RECORDS SUPPLIED —

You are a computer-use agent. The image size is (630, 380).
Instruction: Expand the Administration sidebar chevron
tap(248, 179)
...
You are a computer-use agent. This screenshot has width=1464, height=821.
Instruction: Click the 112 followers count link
---
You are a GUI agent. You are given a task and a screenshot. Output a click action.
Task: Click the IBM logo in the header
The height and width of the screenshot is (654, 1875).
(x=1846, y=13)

WHAT YOU SHOULD DO —
Pull out the lines from the one holding "You are a computer-use agent. The" through the one holding "tap(248, 179)", both included, and copy them without any change.

COMPLETE RESPONSE —
You are a computer-use agent. The image size is (630, 380).
Instruction: Expand the Administration sidebar chevron
tap(248, 179)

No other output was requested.